▶ _Assigned task_
Copy each entry as it stands, leaving nothing out.

(Stored data entries)
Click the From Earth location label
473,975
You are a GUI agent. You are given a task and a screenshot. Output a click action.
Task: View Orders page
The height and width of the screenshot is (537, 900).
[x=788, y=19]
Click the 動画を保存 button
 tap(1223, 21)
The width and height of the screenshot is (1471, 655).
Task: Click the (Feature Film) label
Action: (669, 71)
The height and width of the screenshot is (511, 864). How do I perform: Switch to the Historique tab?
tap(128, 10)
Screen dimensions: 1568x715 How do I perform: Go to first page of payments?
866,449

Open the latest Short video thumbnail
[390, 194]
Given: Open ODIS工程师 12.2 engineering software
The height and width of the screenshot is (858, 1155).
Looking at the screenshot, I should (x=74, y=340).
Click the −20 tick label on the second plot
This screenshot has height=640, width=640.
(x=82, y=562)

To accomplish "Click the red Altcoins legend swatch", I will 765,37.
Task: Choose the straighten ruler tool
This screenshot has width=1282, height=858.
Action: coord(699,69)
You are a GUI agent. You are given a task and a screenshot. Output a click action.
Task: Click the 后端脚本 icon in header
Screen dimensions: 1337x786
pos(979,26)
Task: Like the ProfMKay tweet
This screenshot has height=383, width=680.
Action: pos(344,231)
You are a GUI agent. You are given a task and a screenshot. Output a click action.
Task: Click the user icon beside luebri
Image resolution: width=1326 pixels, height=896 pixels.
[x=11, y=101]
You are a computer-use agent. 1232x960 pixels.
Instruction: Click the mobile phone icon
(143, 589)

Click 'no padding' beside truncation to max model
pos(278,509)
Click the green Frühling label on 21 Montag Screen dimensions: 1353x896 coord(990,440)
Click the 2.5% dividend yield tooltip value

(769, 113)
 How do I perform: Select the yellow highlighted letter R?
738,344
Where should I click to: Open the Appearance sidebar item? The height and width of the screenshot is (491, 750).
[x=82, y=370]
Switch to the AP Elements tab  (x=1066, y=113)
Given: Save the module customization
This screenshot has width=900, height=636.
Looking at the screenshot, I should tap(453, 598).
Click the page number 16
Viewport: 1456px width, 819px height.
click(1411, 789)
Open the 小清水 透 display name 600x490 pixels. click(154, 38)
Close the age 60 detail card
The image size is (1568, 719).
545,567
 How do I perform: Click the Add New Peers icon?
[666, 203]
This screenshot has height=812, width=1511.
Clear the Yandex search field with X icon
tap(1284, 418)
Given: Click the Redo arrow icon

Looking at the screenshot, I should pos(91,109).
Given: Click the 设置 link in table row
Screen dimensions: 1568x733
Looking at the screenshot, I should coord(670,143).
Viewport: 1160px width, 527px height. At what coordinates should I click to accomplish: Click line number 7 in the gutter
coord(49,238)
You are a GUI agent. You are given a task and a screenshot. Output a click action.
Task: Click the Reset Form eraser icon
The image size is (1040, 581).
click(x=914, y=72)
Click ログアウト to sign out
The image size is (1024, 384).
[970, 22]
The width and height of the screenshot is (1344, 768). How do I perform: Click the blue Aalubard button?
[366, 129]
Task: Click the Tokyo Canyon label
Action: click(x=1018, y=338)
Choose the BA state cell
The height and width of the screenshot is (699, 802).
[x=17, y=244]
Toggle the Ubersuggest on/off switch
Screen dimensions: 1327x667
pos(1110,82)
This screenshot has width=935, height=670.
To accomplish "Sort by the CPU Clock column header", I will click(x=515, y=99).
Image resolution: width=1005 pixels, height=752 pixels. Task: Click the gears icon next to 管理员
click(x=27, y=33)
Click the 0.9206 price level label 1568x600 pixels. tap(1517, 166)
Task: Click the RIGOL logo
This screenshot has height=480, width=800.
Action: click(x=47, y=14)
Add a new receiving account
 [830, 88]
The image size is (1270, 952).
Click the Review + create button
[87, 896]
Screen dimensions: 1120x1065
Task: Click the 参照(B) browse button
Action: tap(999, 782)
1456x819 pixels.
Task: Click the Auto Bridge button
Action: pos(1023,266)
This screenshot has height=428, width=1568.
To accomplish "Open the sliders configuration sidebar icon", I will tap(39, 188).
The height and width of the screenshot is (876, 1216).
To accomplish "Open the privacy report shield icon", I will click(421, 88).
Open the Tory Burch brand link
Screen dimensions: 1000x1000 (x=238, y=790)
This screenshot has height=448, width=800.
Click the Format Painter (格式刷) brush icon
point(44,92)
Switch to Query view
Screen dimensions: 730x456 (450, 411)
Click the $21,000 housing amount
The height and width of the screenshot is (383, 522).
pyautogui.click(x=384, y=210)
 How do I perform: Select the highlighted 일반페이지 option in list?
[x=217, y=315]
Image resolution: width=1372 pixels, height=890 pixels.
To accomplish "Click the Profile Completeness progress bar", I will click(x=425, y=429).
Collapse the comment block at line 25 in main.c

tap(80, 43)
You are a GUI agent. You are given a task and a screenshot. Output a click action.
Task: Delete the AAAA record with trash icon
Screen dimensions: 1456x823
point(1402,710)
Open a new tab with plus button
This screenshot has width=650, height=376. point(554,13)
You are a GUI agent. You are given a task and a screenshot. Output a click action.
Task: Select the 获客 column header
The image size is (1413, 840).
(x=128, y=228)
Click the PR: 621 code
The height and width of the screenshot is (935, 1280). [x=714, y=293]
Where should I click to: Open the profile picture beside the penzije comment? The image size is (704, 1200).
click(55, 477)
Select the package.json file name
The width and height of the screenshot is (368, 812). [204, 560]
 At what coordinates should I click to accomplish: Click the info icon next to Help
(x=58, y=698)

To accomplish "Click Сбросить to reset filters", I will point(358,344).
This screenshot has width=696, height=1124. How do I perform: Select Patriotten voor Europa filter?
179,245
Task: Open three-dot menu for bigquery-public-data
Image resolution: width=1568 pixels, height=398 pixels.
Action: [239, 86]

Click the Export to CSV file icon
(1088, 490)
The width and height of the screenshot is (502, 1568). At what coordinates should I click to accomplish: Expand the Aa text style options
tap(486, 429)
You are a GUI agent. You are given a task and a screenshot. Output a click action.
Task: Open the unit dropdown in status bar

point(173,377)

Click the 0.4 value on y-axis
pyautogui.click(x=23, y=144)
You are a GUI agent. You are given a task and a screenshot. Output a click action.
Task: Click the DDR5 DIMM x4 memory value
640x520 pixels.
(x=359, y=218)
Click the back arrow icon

▶ _Result of this exercise_
Click the From Earth location label
473,975
You are a GUI agent. You are given a task and a screenshot. Output a click action.
Task: View Orders page
The height and width of the screenshot is (537, 900).
[x=788, y=19]
Click the 動画を保存 button
 tap(1223, 21)
The width and height of the screenshot is (1471, 655).
Task: Click the (Feature Film) label
Action: (669, 71)
The height and width of the screenshot is (511, 864). How do I perform: Switch to the Historique tab?
tap(128, 10)
Screen dimensions: 1568x715 How do I perform: Go to first page of payments?
866,449

Open the latest Short video thumbnail
[390, 194]
Given: Open ODIS工程师 12.2 engineering software
The height and width of the screenshot is (858, 1155).
Looking at the screenshot, I should (x=74, y=340).
Click the −20 tick label on the second plot
This screenshot has height=640, width=640.
(x=82, y=562)

To accomplish "Click the red Altcoins legend swatch", I will 765,37.
Task: Choose the straighten ruler tool
This screenshot has width=1282, height=858.
Action: coord(699,69)
You are a GUI agent. You are given a task and a screenshot. Output a click action.
Task: Click the 后端脚本 icon in header
Screen dimensions: 1337x786
pos(979,26)
Task: Like the ProfMKay tweet
This screenshot has height=383, width=680.
Action: pos(344,231)
You are a GUI agent. You are given a task and a screenshot. Output a click action.
Task: Click the user icon beside luebri
Image resolution: width=1326 pixels, height=896 pixels.
[x=11, y=101]
You are a computer-use agent. 1232x960 pixels.
Instruction: Click the mobile phone icon
(143, 589)

Click 'no padding' beside truncation to max model
pos(278,509)
Click the green Frühling label on 21 Montag Screen dimensions: 1353x896 coord(990,440)
Click the 2.5% dividend yield tooltip value

(769, 113)
 How do I perform: Select the yellow highlighted letter R?
738,344
Where should I click to: Open the Appearance sidebar item? The height and width of the screenshot is (491, 750).
[x=82, y=370]
Switch to the AP Elements tab  (x=1066, y=113)
Given: Save the module customization
This screenshot has width=900, height=636.
Looking at the screenshot, I should tap(453, 598).
Click the page number 16
Viewport: 1456px width, 819px height.
click(1411, 789)
Open the 小清水 透 display name 600x490 pixels. click(154, 38)
Close the age 60 detail card
The image size is (1568, 719).
545,567
 How do I perform: Click the Add New Peers icon?
[666, 203]
This screenshot has height=812, width=1511.
Clear the Yandex search field with X icon
tap(1284, 418)
Given: Click the Redo arrow icon

Looking at the screenshot, I should pos(91,109).
Given: Click the 设置 link in table row
Screen dimensions: 1568x733
Looking at the screenshot, I should coord(670,143).
Viewport: 1160px width, 527px height. At what coordinates should I click to accomplish: Click line number 7 in the gutter
coord(49,238)
You are a GUI agent. You are given a task and a screenshot. Output a click action.
Task: Click the Reset Form eraser icon
The image size is (1040, 581).
click(x=914, y=72)
Click ログアウト to sign out
The image size is (1024, 384).
[970, 22]
The width and height of the screenshot is (1344, 768). How do I perform: Click the blue Aalubard button?
[366, 129]
Task: Click the Tokyo Canyon label
Action: click(x=1018, y=338)
Choose the BA state cell
The height and width of the screenshot is (699, 802).
[x=17, y=244]
Toggle the Ubersuggest on/off switch
Screen dimensions: 1327x667
pos(1110,82)
This screenshot has width=935, height=670.
To accomplish "Sort by the CPU Clock column header", I will click(x=515, y=99).
Image resolution: width=1005 pixels, height=752 pixels. Task: Click the gears icon next to 管理员
click(x=27, y=33)
Click the 0.9206 price level label 1568x600 pixels. tap(1517, 166)
Task: Click the RIGOL logo
This screenshot has height=480, width=800.
Action: click(x=47, y=14)
Add a new receiving account
 [830, 88]
The image size is (1270, 952).
Click the Review + create button
[87, 896]
Screen dimensions: 1120x1065
Task: Click the 参照(B) browse button
Action: tap(999, 782)
1456x819 pixels.
Task: Click the Auto Bridge button
Action: pos(1023,266)
This screenshot has height=428, width=1568.
To accomplish "Open the sliders configuration sidebar icon", I will tap(39, 188).
The height and width of the screenshot is (876, 1216).
To accomplish "Open the privacy report shield icon", I will click(421, 88).
Open the Tory Burch brand link
Screen dimensions: 1000x1000 (x=238, y=790)
This screenshot has height=448, width=800.
Click the Format Painter (格式刷) brush icon
point(44,92)
Switch to Query view
Screen dimensions: 730x456 (450, 411)
Click the $21,000 housing amount
The height and width of the screenshot is (383, 522).
pyautogui.click(x=384, y=210)
 How do I perform: Select the highlighted 일반페이지 option in list?
[x=217, y=315]
Image resolution: width=1372 pixels, height=890 pixels.
To accomplish "Click the Profile Completeness progress bar", I will click(x=425, y=429).
Collapse the comment block at line 25 in main.c

tap(80, 43)
You are a GUI agent. You are given a task and a screenshot. Output a click action.
Task: Delete the AAAA record with trash icon
Screen dimensions: 1456x823
point(1402,710)
Open a new tab with plus button
This screenshot has width=650, height=376. point(554,13)
You are a GUI agent. You are given a task and a screenshot. Output a click action.
Task: Select the 获客 column header
The image size is (1413, 840).
(x=128, y=228)
Click the PR: 621 code
The height and width of the screenshot is (935, 1280). [x=714, y=293]
Where should I click to: Open the profile picture beside the penzije comment? The image size is (704, 1200).
click(55, 477)
Select the package.json file name
The width and height of the screenshot is (368, 812). [204, 560]
 At what coordinates should I click to accomplish: Click the info icon next to Help
(x=58, y=698)

To accomplish "Click Сбросить to reset filters", I will point(358,344).
This screenshot has width=696, height=1124. How do I perform: Select Patriotten voor Europa filter?
179,245
Task: Open three-dot menu for bigquery-public-data
Image resolution: width=1568 pixels, height=398 pixels.
Action: [239, 86]

Click the Export to CSV file icon
(1088, 490)
The width and height of the screenshot is (502, 1568). At what coordinates should I click to accomplish: Expand the Aa text style options
tap(486, 429)
You are a GUI agent. You are given a task and a screenshot. Output a click action.
Task: Open the unit dropdown in status bar

point(173,377)

Click the 0.4 value on y-axis
pyautogui.click(x=23, y=144)
You are a GUI agent. You are given a task and a screenshot. Output a click action.
Task: Click the DDR5 DIMM x4 memory value
640x520 pixels.
(x=359, y=218)
Click the back arrow icon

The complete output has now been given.